Fulbright Recipients Forge Ahead

Mary Washington had two Fulbright recipients this year – Hannah Rothwell ’19, who is teaching in Uzbekistan, and Lauren Closs ’20, whose research in Norway was put on hold by the COVID-19 pandemic. 

Rothwell, an economics and international affairs graduate, had applied for a Fulbright but was listed as a backup. Disappointed, she moved on to an internship in D.C. She was in a meeting there last winter when she received an unexpected text: Call the U.S. embassy in Uzbekistan immediately.

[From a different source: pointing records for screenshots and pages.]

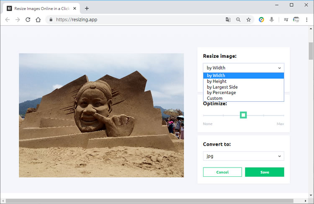Bookmark this page with the star
Screen dimensions: 314x204
click(249, 19)
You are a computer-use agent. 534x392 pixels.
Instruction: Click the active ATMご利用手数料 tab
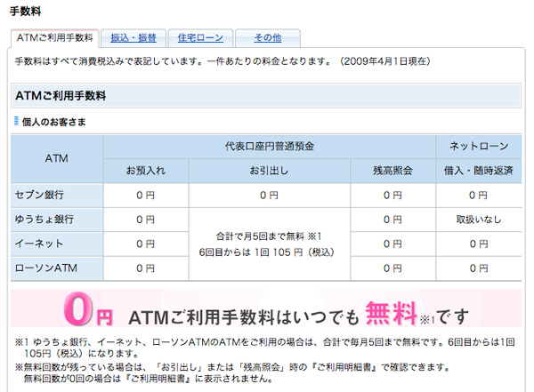(x=54, y=37)
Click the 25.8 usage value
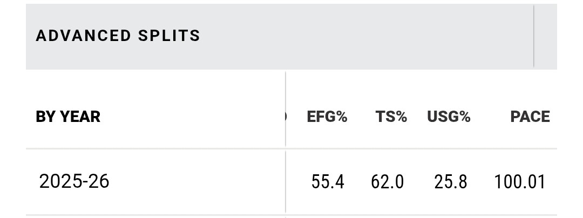Screen dimensions: 583x218 (x=450, y=182)
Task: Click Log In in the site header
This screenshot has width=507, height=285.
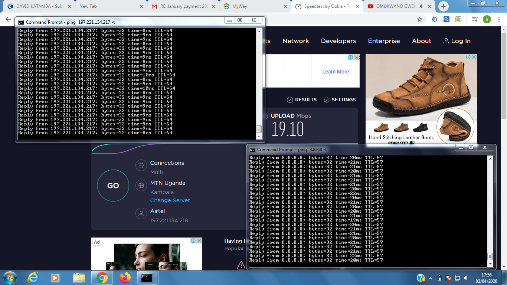Action: click(x=457, y=41)
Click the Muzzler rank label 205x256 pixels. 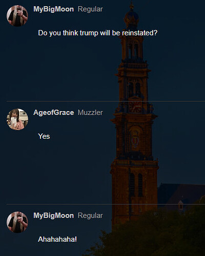[90, 113]
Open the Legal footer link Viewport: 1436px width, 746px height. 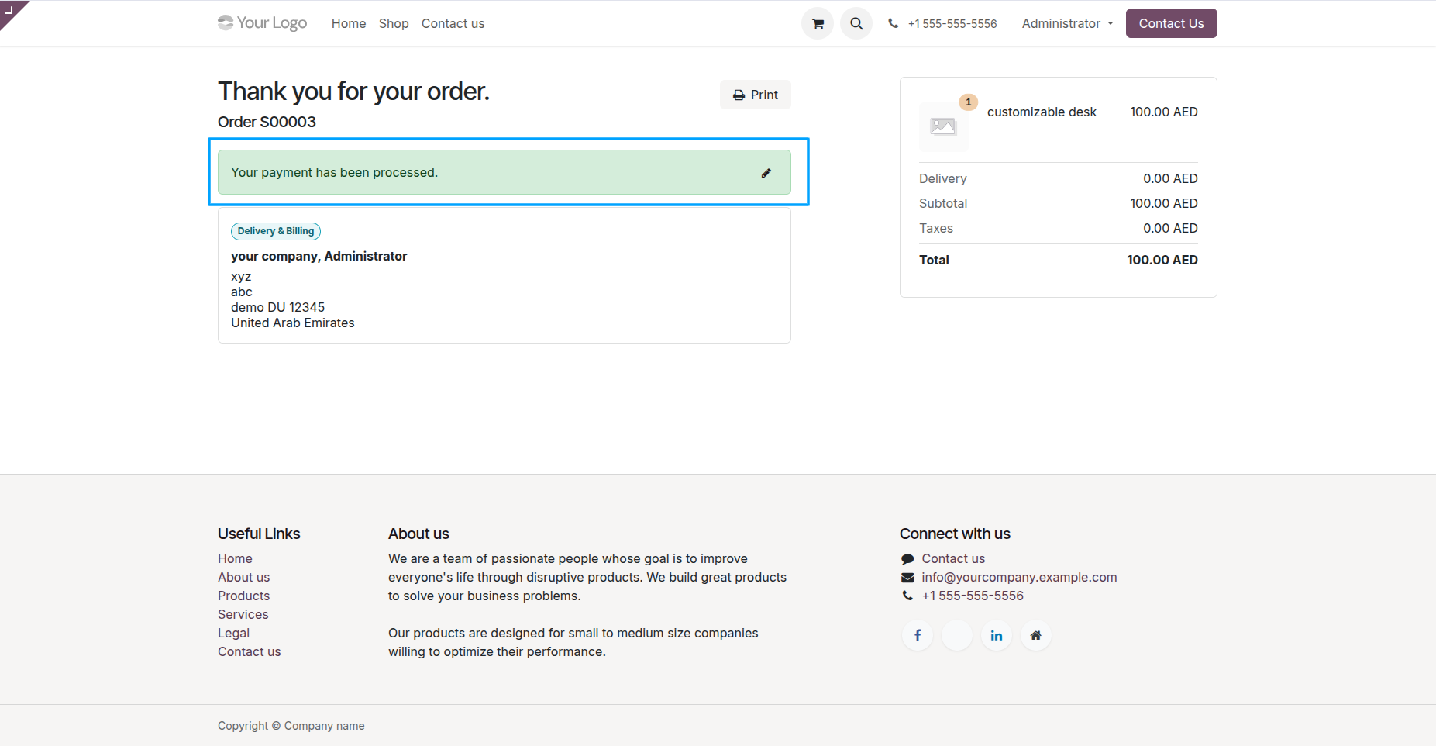pyautogui.click(x=233, y=633)

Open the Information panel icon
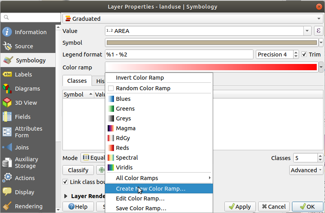[x=7, y=32]
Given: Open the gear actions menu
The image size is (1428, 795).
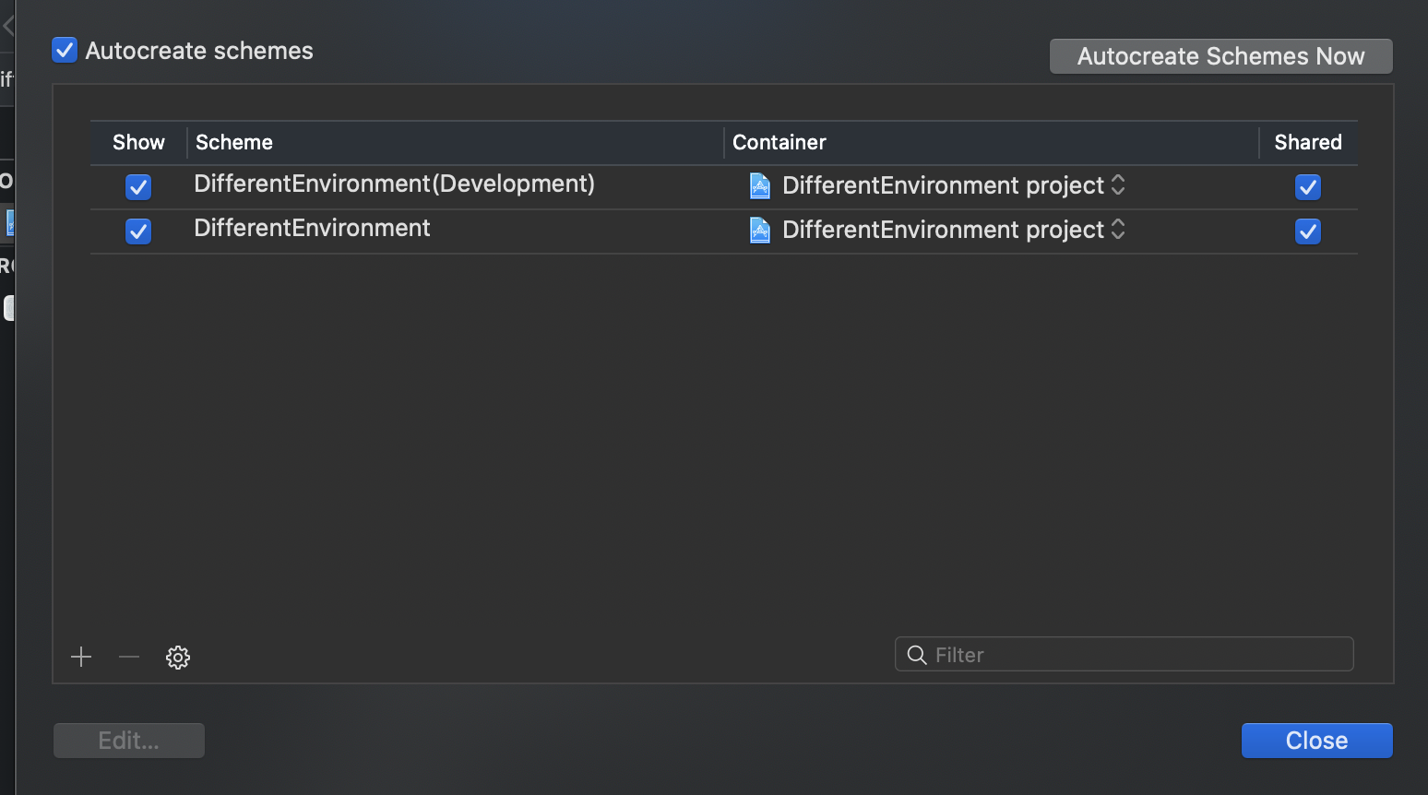Looking at the screenshot, I should click(178, 657).
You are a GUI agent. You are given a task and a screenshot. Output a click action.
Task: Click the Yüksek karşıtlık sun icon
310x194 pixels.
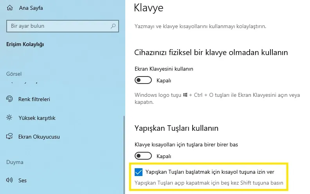[x=10, y=117]
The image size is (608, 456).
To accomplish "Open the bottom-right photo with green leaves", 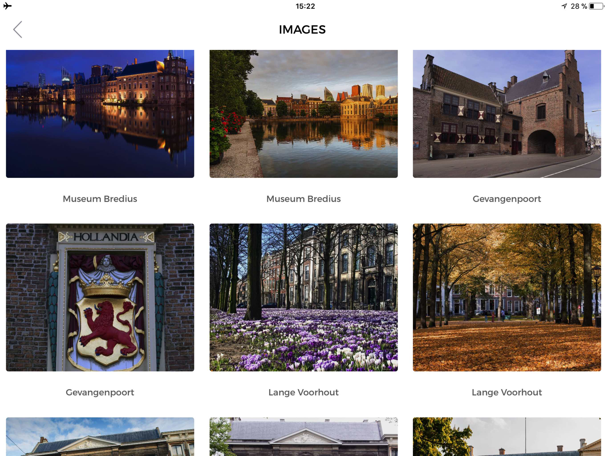I will [x=507, y=437].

She was needed at the Ferghana State University as soon as possible, she learned, to teach English through the Fulbright program. 

Rothwell had to test negative for COVID before leaving the U.S., undergo another test in Uzbekistan, and then quarantine in a hotel before beginning her assignment at the university’s English Pedagogical Department. 

Biology graduate Closs had planned to fly to Norway late last summer, but the country’s strict no-visitor rules delayed her entry. It was to be her second research-related trip to Oslo, where she worked in 2019 with UMW Professor of Biology Dianne Baker on wild fish stock restoration and aquaculture at the Norwegian University of Life Sciences. 

Closs’s Fulbright has been deferred until August, when she will begin her work in Norway, Baker said. Baker and Professor of History Nabil Al-Tikriti co-chair the UMW Fulbright evaluation committee, which helps students submit Fulbright applications.